Grundsätzlich gilt folgende Berechnungsformel für die Überquerung: Ein Fußgänger legt 1,2 Meter pro Sekunde zurück. Nach der Länge der Furt richtet sich die Zeit, in der Grün ist. „Wenn plötzlich Rot ist, gehen Sie einfach weiter, gehen Sie ja nicht zurück“, rät Andrea Herold. Und Marcel Kern fügt hinzu: „Sie können ganz entspannt weiterlaufen, bis Sie die Kreuzung passiert haben.“ Eingerechnet sei eben, dass der Fußgänger auch den Weg zurücklegen kann, den er möchte.

Gelsenkirchen hat ein Straßennetz, das einmal für 400.000 Bürger ausgelegt war. Die Zeiten ändern sich, mittlerweile habe, so Marcel Kern, das Signalanlagen-Netz ein gewisses Alter erreicht, war in der Vergangenheit ausschließlich ausgerichtet auf den Pkw-Verkehr. Nun, in Zeiten, wo sich Mobilität stark wandelt, immer mehr Radfahrer den Straßenraum erobern, Klima- und Umweltschutz in der Prioritätenliste ganz nach oben wandern, müssen auch die Verkehrsplaner anders denken.
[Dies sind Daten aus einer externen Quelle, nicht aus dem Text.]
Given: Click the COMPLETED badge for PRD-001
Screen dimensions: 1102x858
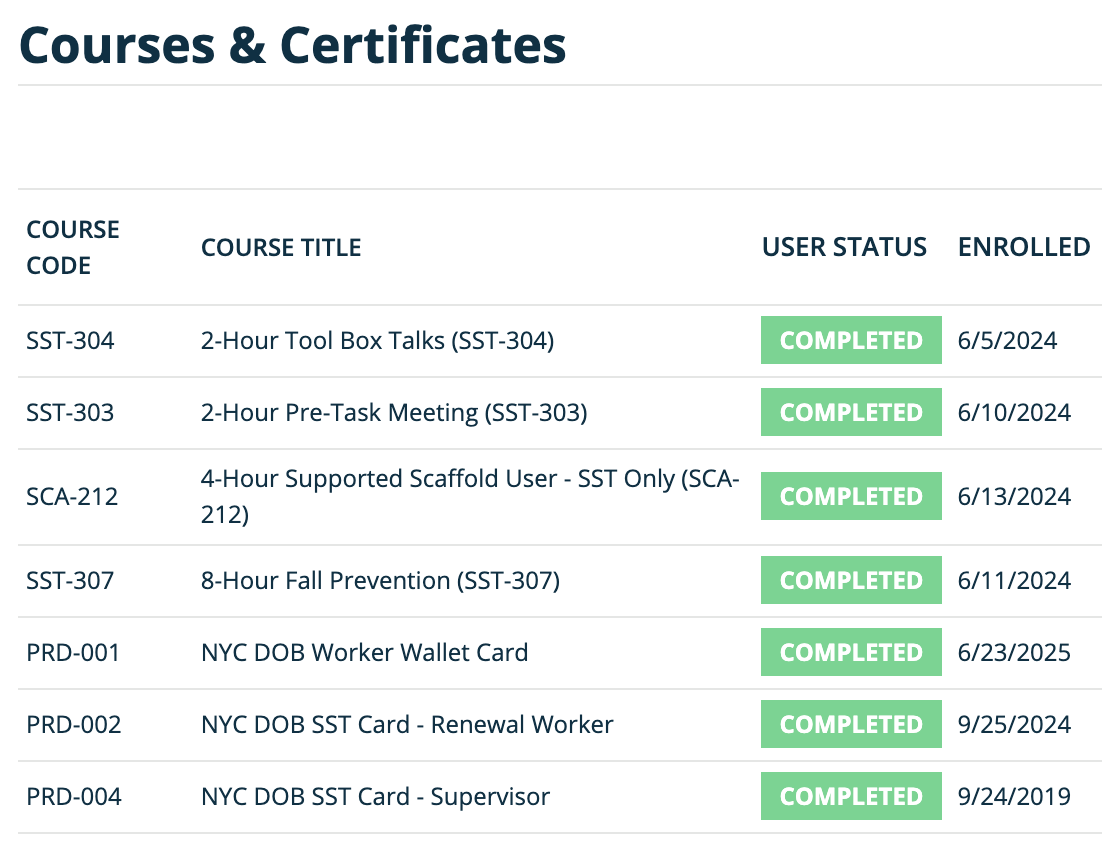Looking at the screenshot, I should [x=851, y=653].
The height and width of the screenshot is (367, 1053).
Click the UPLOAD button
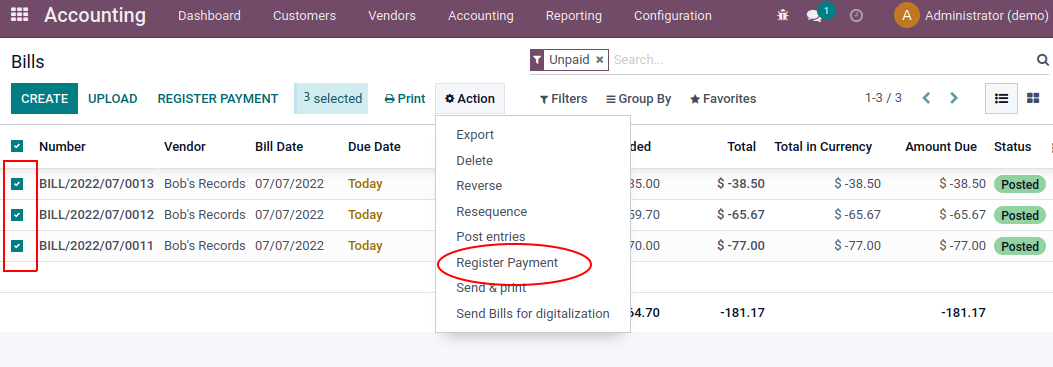(x=113, y=99)
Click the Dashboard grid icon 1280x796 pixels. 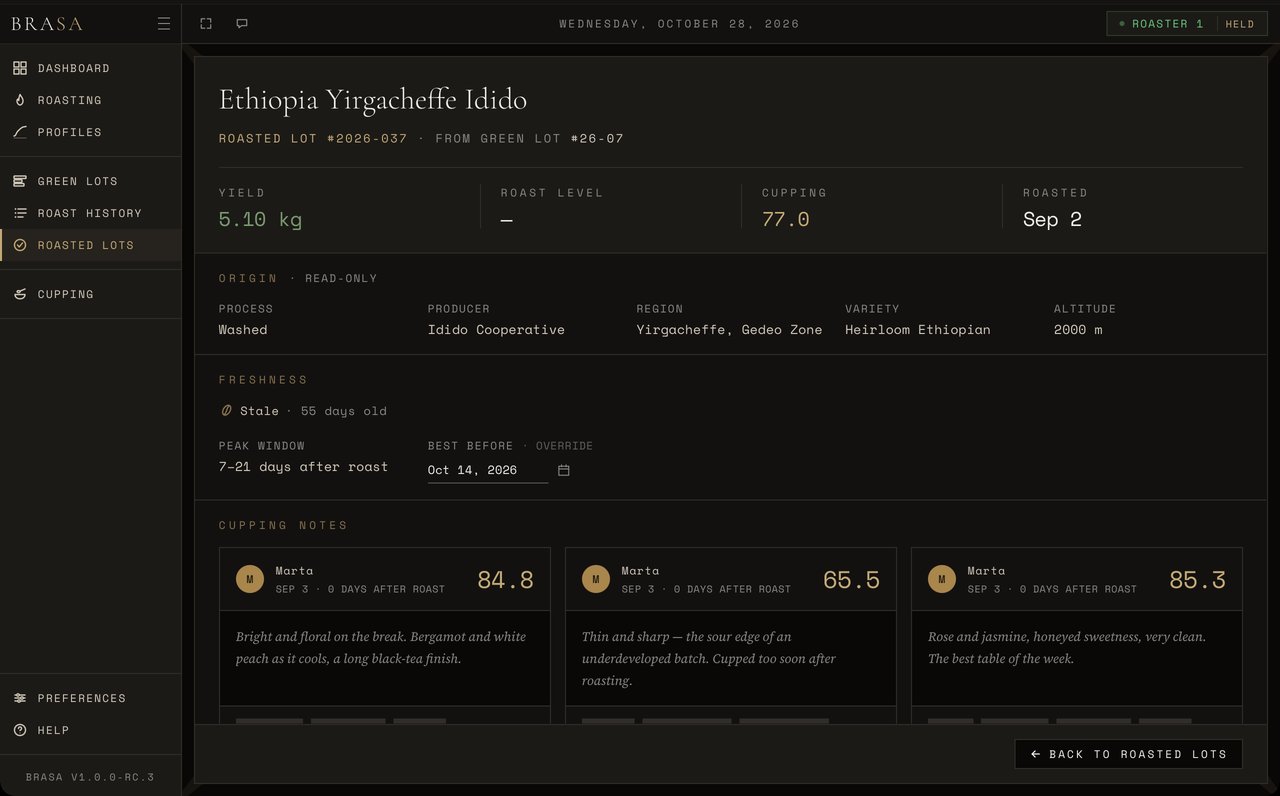tap(20, 68)
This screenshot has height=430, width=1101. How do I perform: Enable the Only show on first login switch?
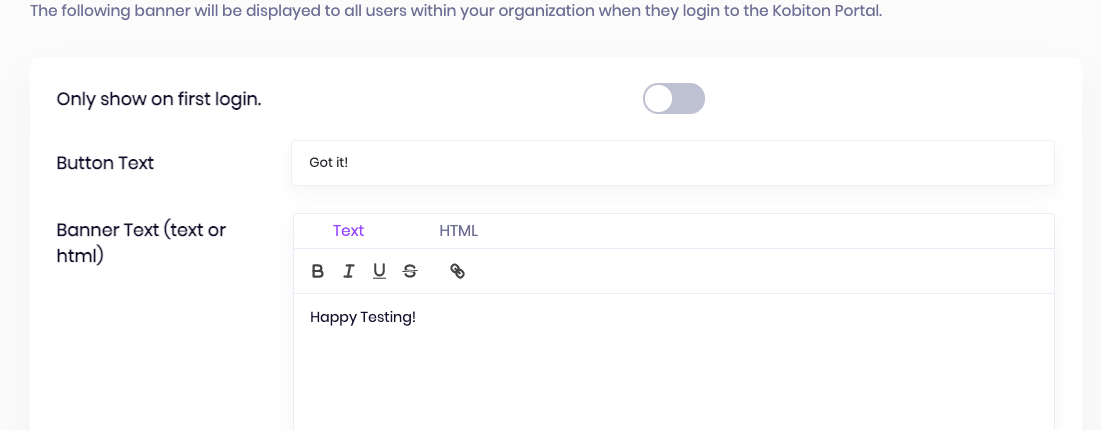(673, 99)
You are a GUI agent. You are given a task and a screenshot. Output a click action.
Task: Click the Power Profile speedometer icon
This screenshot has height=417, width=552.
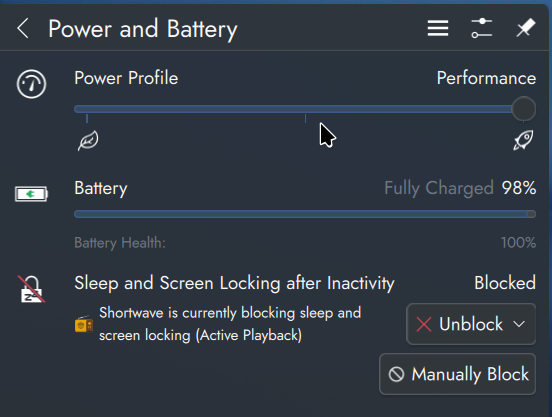click(x=31, y=84)
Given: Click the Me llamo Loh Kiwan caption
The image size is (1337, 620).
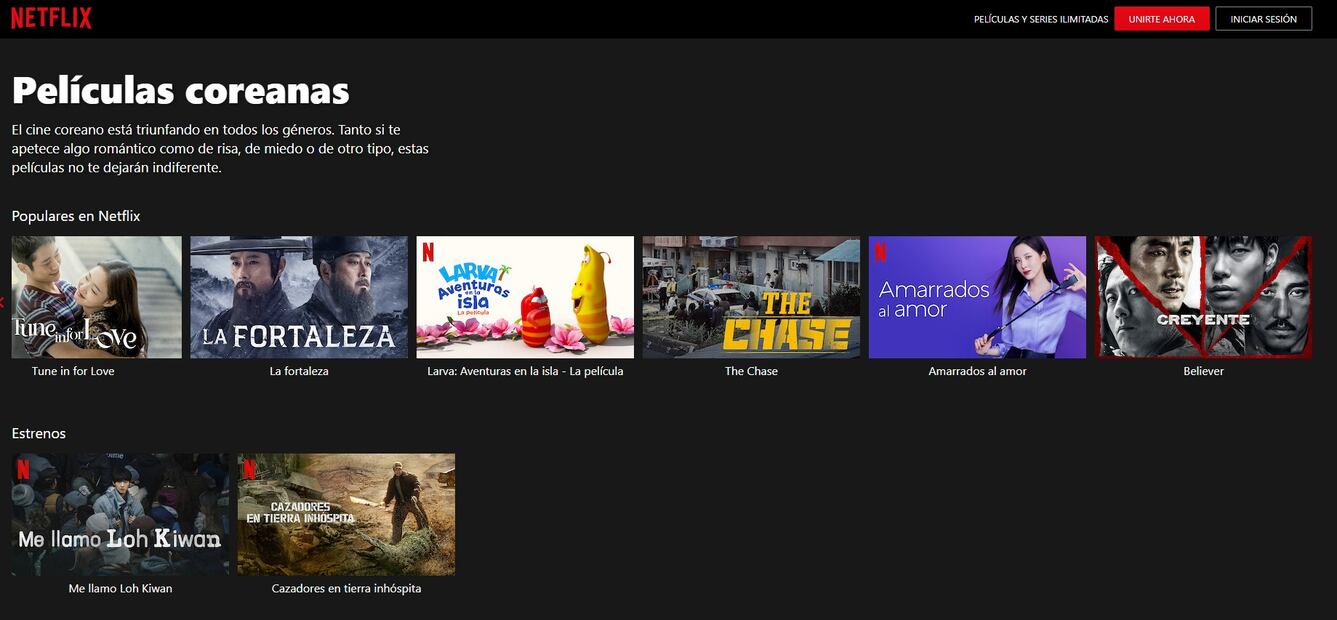Looking at the screenshot, I should tap(120, 589).
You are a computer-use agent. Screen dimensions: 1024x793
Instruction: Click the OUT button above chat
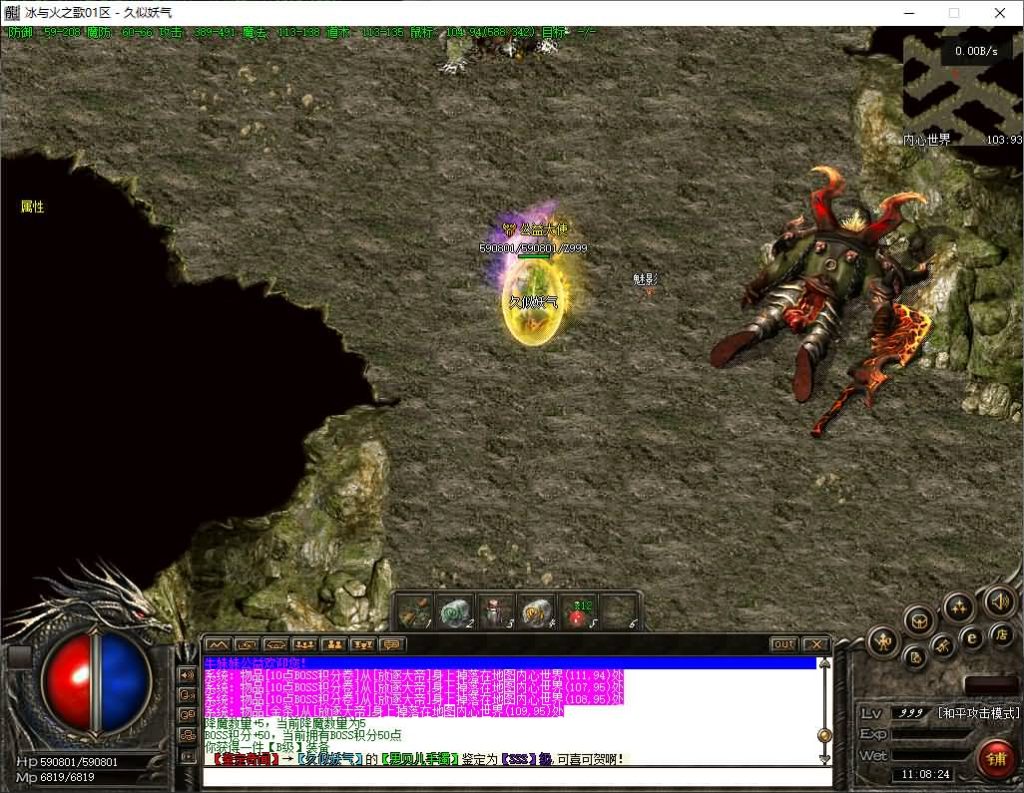click(783, 644)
Sie verweisen auf den Masterplan Mobilität, den Verkehrsentwicklungsplan der Stadt, der für die zukünftige Mobilität in Gelsenkirchen Leitbilder, Ziele und Maßnahmen definieren soll. Dieser Masterplan soll künftig Konzept, soll Grundlage sein für das Handeln von Politik und Verwaltung. Mit der Fertigstellung rechnet die Stadt noch in diesem Jahr, heißt es.

Auch wenn sich die Zeiten ändern, der Prozess schon läuft, denken die Verkehrsplaner schon heute mit: „Wir wollen nicht nur für den einen Verkehrsteilnehmer etwas tun, sondern für alle und das auskömmlich“, sagt Marcel Kern. Und mit Blick auf die Beschwerden sagt Andrea Herold: „Wir versuchen unser Möglichstes.“

Persönlicher Kontakt zu den Verkehrsplanern

Von den insgesamt 280 Lichtsignalanlagen auf Gelsenkirchener Stadtgebiet wird der Großteil, genauer 221 Anlagen, verkehrsabhängig gesteuert. 59 Anlagen haben eine Festzeitsteuerung, stellen sich also zu bestimmten Zeiten immer Grün und richten sich nicht danach, wie hoch das Verkehrsaufkommen gerade ist. Langfristig sollen alle der 59 Anlagen durch verkehrsabhängige Steuerungen ersetzt werden, heißt es seitens der Stadtverwaltung.

Andrea Herold und Marcel Kern bitten: Es sei immer wichtig, Informationen über Schäden, Frust oder Ärger von den Bürgern zu bekommen. „Wir sind sehr dankbar, denn dann können wir auch reagieren“, sagt Andrea Herold. Bei kleineren Schäden und Meldungen empfiehlt sie die Mängel-Melder-App der Stadt, „GE-meldet“. Gerne steht sie auch für einen persönlichen Kontakt unter 0209/169-4278 zur Verfügung.

Zurück in die Gegenwart: Wie läuft’s denn bei Großereignissen, wenn beispielsweise am kommenden Samstagabend der FC Schalke in der Arena ab 20.30 Uhr gegen den FC St. Pauli spielt? Dann würden die „Sonderprogramme“ greifen, die stufenweise je nach Zulauf eingeschaltet werden. Rund um die Arena sind dann weitläufig alle Ampeln so geschaltet, dass etwa anderthalb Stunden vor dem Spiel eine Umlaufzeit von 120 Sekunden gilt. Je mehr Verkehr also irgendwann Richtung Stadion drängt, desto intensiver wird dieser auch dorthin geleitet.